Common Defense Challenges in AAS Cases
| Issue | Why It Matters | Attorney/Expert Move |
| Supplement contamination | Some AAS positives can arise from contaminated over-the-counter products or precursors. | Demand quantitative levels, supplement history, lot testing, and literature-consistent contamination analysis. |
| Endogenous steroids | Testosterone and trace nandrolone issues can be endogenous or confounded. | Require IRMS or compound-specific metabolite confirmation before accepting exogenous-use opinions. |
| Detection window overreach | A positive result may reflect past exposure outside the relevant event window. | Compare the alleged timeline to ester, route, chronicity, dose, metabolite, and matrix. |
| Screening-only evidence | Immunoassay screens are not legally or scientifically equivalent to confirmation. | Demand chromatograms, method validation, uncertainty, calibration, and chain-of-custody documents. |
| Clinical leapfrogging | Presence is not impairment, aggression, intent, or causation. | Force the expert to identify human evidence connecting the compound, dose, timing, and behavior at issue. |
Conclusion
The forensic toxicology of anabolic-androgenic steroids is not a monolith. These ten compounds differ materially in structure, ester release, metabolite profile, detection window, hormonal activity, adverse-effect profile, and legal significance.

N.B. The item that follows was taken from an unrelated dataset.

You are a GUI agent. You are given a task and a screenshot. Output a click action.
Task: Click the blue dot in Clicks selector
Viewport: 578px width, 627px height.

The central courtroom principles are consistent: screening is not confirmation; detection is not recent use; potency ratings are not impairment proof; testosterone requires isotope-ratio work; and long detection windows can be as exculpatory as they are incriminating when the alleged timeline does not fit the pharmacokinetics.
Attorney Checklist
- Obtain the full analytical packet, not only the summary result.
- Demand chain-of-custody documents from collection through analysis.
- Identify the exact compound and metabolite used for confirmation.
- For testosterone, confirm C-IRMS was performed; do not accept T/E ratio alone.
- Compare the alleged timeline with the compound’s ester, route, chronicity, and detection window.
- Review supplement contamination, endogenous production, and matrix-specific limitations.
- Attack any opinion that equates anabolic/androgenic ratings with impairment, aggression, or legal causation.